EXERCISE GOAL » In the records below, find each line containing the word "date" and copy it.

MATERIAL FOR THE TASK »
Segment Open

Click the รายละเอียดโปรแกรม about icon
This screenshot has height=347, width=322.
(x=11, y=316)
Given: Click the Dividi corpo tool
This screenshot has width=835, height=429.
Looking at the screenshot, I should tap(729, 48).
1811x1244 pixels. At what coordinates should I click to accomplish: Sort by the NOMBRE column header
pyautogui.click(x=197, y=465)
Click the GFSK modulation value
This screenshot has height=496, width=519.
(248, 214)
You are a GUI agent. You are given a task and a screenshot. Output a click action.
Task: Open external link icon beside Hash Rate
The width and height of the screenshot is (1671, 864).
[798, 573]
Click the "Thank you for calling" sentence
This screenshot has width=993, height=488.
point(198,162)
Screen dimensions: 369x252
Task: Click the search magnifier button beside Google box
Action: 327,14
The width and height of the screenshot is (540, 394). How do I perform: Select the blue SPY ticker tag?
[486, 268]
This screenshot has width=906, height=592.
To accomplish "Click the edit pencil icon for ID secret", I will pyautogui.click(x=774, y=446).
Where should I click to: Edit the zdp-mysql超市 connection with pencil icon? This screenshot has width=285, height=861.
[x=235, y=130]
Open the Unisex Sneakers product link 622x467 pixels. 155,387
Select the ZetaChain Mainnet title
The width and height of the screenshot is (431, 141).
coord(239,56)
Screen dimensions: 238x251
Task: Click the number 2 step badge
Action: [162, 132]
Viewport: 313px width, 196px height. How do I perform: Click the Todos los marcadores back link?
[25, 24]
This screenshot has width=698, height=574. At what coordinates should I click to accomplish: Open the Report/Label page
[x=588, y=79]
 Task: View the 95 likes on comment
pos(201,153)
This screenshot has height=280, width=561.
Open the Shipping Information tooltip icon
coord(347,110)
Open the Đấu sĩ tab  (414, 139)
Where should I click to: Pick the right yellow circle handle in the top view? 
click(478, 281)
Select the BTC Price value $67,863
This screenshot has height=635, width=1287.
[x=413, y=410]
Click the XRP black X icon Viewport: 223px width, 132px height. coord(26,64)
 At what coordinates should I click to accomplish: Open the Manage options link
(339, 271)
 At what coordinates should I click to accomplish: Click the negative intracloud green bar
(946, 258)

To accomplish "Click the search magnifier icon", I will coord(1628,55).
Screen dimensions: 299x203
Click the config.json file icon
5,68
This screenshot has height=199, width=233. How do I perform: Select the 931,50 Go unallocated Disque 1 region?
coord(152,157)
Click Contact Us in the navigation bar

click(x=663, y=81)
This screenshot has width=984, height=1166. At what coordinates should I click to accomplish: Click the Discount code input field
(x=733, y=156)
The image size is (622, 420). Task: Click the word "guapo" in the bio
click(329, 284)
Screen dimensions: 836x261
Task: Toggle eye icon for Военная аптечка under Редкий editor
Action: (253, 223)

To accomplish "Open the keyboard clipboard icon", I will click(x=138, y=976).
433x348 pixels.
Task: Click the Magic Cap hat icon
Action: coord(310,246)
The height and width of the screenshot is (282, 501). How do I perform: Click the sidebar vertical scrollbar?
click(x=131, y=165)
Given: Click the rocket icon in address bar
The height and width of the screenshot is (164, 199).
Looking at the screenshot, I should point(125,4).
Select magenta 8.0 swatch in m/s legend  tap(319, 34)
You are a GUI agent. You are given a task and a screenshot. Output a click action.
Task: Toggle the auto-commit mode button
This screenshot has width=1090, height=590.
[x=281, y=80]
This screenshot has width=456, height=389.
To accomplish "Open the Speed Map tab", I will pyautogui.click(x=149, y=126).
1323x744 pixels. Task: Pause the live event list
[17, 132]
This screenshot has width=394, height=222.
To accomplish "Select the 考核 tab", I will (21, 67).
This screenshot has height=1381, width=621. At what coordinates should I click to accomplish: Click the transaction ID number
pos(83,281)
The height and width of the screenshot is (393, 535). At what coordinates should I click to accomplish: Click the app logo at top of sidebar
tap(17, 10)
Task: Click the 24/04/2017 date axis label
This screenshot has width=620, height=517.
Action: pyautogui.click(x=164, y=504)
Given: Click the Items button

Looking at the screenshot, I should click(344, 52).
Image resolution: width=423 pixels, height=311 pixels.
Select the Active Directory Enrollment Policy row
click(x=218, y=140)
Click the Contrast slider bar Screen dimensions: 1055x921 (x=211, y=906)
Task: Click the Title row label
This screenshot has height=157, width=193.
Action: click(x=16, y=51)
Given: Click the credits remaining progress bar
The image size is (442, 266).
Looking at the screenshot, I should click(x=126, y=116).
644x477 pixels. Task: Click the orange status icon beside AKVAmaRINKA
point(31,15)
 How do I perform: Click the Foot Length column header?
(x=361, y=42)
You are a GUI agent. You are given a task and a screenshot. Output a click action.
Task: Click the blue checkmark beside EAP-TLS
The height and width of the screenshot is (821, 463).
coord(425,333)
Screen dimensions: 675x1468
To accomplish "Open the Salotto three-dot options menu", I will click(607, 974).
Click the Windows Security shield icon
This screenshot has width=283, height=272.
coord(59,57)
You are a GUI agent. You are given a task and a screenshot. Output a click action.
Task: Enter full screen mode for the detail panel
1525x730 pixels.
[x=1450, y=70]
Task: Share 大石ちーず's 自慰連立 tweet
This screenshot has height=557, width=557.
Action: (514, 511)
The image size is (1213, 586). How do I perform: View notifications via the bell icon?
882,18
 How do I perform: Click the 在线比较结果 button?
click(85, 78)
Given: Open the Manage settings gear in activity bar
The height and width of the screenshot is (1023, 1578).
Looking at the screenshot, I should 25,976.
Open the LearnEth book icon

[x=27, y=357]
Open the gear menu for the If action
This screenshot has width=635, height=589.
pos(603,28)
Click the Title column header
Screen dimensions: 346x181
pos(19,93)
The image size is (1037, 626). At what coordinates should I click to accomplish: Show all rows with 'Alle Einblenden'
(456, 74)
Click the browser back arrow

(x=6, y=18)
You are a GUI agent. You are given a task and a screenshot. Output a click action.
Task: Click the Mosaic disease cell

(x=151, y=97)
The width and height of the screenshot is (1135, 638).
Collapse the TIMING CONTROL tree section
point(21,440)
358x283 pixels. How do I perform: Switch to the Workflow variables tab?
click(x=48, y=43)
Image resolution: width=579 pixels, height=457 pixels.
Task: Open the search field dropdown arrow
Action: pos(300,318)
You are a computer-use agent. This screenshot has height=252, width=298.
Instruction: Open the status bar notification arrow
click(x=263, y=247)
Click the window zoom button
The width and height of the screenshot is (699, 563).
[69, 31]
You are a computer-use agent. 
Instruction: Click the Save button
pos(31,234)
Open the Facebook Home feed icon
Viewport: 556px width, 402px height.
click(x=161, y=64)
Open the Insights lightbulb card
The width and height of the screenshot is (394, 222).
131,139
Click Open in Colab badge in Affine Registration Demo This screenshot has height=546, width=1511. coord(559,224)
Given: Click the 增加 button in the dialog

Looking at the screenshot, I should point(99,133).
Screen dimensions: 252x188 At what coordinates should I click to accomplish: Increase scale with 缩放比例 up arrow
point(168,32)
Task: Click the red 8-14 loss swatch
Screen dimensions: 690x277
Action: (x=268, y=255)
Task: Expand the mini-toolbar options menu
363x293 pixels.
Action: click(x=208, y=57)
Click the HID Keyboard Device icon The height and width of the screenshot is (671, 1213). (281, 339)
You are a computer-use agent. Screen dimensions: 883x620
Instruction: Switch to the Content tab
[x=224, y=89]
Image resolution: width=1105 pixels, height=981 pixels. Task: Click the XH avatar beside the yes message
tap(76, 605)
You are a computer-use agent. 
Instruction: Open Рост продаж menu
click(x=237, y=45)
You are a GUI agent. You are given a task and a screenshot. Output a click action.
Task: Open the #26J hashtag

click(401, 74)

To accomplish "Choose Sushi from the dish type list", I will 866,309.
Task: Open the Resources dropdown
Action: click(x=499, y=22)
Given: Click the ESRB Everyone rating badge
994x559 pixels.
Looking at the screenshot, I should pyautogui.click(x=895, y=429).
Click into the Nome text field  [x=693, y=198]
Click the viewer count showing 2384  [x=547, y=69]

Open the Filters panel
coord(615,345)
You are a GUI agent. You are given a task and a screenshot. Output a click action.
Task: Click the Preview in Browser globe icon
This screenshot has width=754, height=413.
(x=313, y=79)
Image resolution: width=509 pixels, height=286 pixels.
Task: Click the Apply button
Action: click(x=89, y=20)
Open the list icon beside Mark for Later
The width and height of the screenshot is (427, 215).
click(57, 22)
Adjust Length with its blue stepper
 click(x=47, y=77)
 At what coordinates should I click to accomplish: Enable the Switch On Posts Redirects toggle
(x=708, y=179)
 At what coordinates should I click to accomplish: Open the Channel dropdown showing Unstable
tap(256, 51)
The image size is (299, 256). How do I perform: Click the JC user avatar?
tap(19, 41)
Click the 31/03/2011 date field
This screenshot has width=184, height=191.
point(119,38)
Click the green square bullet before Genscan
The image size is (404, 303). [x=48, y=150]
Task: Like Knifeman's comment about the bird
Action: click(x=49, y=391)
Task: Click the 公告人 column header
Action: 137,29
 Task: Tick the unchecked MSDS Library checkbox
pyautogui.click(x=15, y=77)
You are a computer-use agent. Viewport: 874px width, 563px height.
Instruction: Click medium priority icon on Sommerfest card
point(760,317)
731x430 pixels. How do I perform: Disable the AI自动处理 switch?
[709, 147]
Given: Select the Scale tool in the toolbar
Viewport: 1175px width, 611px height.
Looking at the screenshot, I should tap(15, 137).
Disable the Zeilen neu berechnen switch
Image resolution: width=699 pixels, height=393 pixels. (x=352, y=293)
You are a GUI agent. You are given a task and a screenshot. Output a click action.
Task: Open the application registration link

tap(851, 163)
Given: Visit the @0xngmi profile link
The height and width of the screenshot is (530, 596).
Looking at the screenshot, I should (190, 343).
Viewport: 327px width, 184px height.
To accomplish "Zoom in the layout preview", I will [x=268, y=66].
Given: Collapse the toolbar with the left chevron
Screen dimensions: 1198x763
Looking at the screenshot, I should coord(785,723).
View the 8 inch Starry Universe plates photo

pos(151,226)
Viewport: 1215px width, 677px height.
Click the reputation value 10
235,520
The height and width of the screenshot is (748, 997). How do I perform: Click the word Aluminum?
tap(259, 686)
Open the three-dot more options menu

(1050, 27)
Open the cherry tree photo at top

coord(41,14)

Segment Closed

EXPECTED OUTPUT »
Task: Click the 24/04/2017 date axis label
Click the 31/03/2011 date field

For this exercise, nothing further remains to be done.